Já fazem quase dois meses que assisti à peça "Os 120 dias de Sodoma", da companhia Os Satyros e baseada no livro homônimo do Marquês de Sade. Na época, na euforia de
escrever no blog, limitei-me apenas a dizer que a peça é boa e compará-la a "A Filosofia na Alcova", outra adaptação de Sade para o teatro realizada pelo mesmo grupo. Mas de um tempo para cá eu pensei um bocado sobre a peça e sobre Sade, e cheguei à conclusão de que eu fui muito injusto de falar tão pouco de uma peça tão marcante.
Logo de cara, o que pode-se afirmar do espetáculo é que se trata de uma produção grandiosa, e sobretudo extremamente corajosa. É preciso ter muita coragem para encenar Sade, não apenas pela temática sexual, mas principalmente pela complexidade da obra do autor, são poucos que compreendem seu trabalho.

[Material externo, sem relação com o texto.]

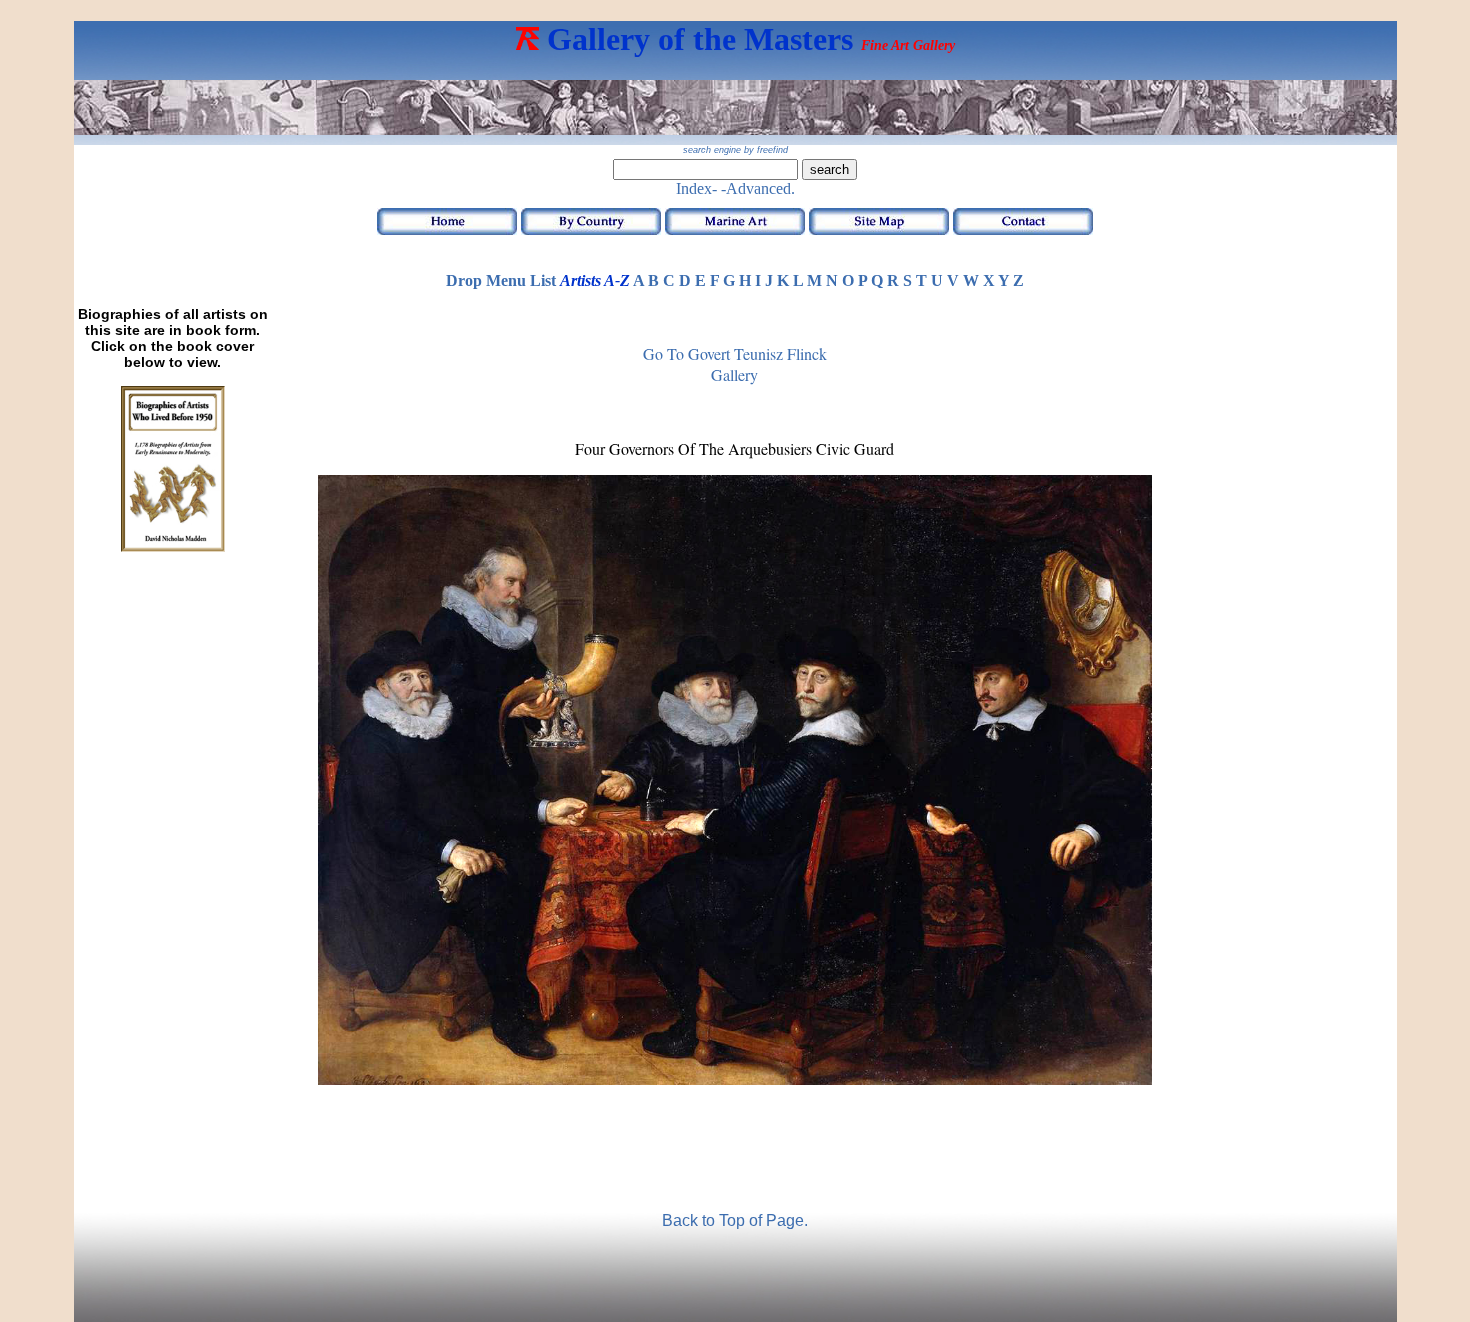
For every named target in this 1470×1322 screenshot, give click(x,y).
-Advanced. (758, 188)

No caso da peça, o grupo se saiu extremamente bem.
"Os 120 dias" conta a história de quatro figuras do alto escalão do governo e da sociedade - os libertinos - que, com o objetivo de saciarem todos seus desejos e prazeres, se associam e se trancam em um castelo inacessível por 120 dias para a realização de um grande "deboche" em que se entregam inteiramente a todos seus desejos sexuais. Para isso, contratam duas cafetinas que escolhem e seqüestrarem jovens virgens que são usados como objetos de prazer durante o período. Também são contratados quatro algozes encarregados de manterem a ordem no castelo, os "fodedores". Ao longo deste período de 120 dias os jovens vão sendo gradualmente humilhados, estuprados e assassinados, de acordo com as regras estipuladas, para o deleite dos organizadores.

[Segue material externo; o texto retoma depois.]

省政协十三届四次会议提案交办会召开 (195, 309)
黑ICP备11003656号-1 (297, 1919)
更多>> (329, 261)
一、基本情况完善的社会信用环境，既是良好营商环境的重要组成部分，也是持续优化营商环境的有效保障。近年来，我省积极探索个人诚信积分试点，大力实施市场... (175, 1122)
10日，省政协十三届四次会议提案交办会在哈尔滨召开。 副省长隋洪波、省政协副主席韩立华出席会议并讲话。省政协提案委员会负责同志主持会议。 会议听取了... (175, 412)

O que torna o texto tão fascinante e tão rico está na verdade no subtexto, nas alegorias que Sade utiliza para transmitir sua denúncia política, nas metáforas presentes em toda a sua obra e que fazem dele um escritor tão genial. E no caso da adaptação de Rodolfo Garcia Vázquez para os palcos, este caráter alegórico do texto de Sade foi reforçado com uma ótima adaptação para a sociedade brasileira, convertendo os libertinos em personagens da atual política tupiniquim, o que nos mostra o quanto texto de Sade é absolutamente atual.
Teatralmente a montagem também é primorosa porque é impossível que a platéia saia do espetáculo indiferente com relação a tudo aquilo que acabou de ver. O sentimento de contradição que passa pela cabeça durante toda a peça é absolutamente perturbador: em alguns momentos nos identificamos com o humor corrosivo e com a crueldade apresentada, em outros, nos sentimos horrorizados e constrangidos com os mesmos atos. E após o final apoteótico, subimos as escadas ainda tontos, com a certeza de que existe algo de muito, muito podre em nossa sociedade e em nós mesmos.